Collaborative experiences in applications are a lot like playing that board game with an invisble collaborator: disconcerting, to say the least.
Let's consider a couple of applications that tend to have multiple users collaborating in real time, and show some of the confusing interactions that can result when the environment fails to communicate effectively.
Trello is a well-known Kanban board tool that allows users to arrange cards into a series of vertical lists. Each card has a title, a description, and numerous other fields such as comments. Users can drag cards between lists, reorder cards within lists, edit the content of cards, add new cards, delete cards. Importantly, Trello allows multiple users to view and edit the same board simultaneously.
Here are some questions you might have while collaborating with others in Trello:
Who is looking at the board right now? Trello has no sense of presence on the board itself. You might be the only one currently looking at the board, or this could be a standup and your entire team of ten is in. Nothing about the UI gives any indication.
What are they looking at? Are they looking at a specific card? Within a single Trello board, you can either be looking at the list view or the card view. Someone may have their cursor hovering over a card you're about to move, or someone may have opened a card you're about to archive.

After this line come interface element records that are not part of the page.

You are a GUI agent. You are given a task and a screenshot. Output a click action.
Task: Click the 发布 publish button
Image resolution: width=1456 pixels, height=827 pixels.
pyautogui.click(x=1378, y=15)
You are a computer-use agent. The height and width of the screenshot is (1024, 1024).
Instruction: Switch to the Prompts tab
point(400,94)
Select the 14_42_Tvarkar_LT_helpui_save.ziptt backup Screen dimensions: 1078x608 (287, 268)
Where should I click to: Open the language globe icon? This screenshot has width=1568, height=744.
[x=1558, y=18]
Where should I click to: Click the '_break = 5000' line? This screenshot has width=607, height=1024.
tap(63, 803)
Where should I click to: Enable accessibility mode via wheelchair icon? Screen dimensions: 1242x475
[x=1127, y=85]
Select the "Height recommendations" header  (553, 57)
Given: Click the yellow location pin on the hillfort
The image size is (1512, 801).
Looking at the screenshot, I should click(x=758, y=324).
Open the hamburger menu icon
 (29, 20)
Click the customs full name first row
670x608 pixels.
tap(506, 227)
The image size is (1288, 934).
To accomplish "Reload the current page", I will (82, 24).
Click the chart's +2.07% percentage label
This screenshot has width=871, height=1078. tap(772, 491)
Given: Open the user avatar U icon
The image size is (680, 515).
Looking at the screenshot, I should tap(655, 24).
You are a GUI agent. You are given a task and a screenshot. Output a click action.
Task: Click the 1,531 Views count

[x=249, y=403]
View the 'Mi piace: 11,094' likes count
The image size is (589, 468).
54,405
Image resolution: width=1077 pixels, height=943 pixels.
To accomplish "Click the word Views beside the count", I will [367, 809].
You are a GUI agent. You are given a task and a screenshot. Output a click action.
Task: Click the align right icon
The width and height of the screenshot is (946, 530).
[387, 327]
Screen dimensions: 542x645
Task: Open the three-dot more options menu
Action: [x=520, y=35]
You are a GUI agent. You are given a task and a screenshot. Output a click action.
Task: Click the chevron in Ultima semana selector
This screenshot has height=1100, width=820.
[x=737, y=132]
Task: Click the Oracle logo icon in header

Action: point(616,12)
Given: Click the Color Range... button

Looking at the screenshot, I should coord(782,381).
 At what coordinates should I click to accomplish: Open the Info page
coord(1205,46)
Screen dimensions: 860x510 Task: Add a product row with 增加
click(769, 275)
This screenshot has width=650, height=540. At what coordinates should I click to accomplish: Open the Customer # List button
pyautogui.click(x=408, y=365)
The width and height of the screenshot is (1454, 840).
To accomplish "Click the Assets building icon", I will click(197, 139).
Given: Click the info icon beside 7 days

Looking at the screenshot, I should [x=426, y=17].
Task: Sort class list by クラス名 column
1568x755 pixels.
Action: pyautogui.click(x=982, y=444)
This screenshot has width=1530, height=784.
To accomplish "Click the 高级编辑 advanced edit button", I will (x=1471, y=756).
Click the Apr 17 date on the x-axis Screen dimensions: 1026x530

What are people editing? Someone may be editing the title of a card, the description of a card, or entering a comment on a card. No way to know.
What card is someone looking at in a long list? Lists in Trello can get quite long, and cards can get "buried" in the middle or bottom of a list. Since each person connected to a board can have different scroll positions within a list, it's impossible to know that another user is actually pointing to a card that's not "on screen" for you.
What cards are being dragged right now? Trello supports drag-and-drop between lists but only shows the animation to the user doing the dragging. This can lead to destructive actions happening during a drag, the real world equivalent of snatching an item from someone's hand while they're moving it from one place to another.
Is anyone editing or viewing the card I'm about to archive or delete? Whenever I'm about to do a destructive action like archiving or deleting, it would be nice to know if another user is currently editing or viewing the card or list I'm about to remove from the board.
Trello does a good job of immediately updating the board for all users as changes are made. However, this merely serves to increase the user's perplexity as items snap and jump around, titles change instantaneously, comments pop into existence.
You're collaborating with an invisible person.
How could we make this better?
Core design ideas:
- "reveal intention"
- presence and/or location
- where are people - what card
- "presentation mode" - follow like in VS Code LiveShare
- If drag animations were shared between users, dragging could be used in unexpected ways to garner attention: imagine picking up a card and "shaking" it.
- Sharing cursors is just a start
- Google Docs shows presence indicators - greyed out when inactive
- animate in-progress work
- reveal what changed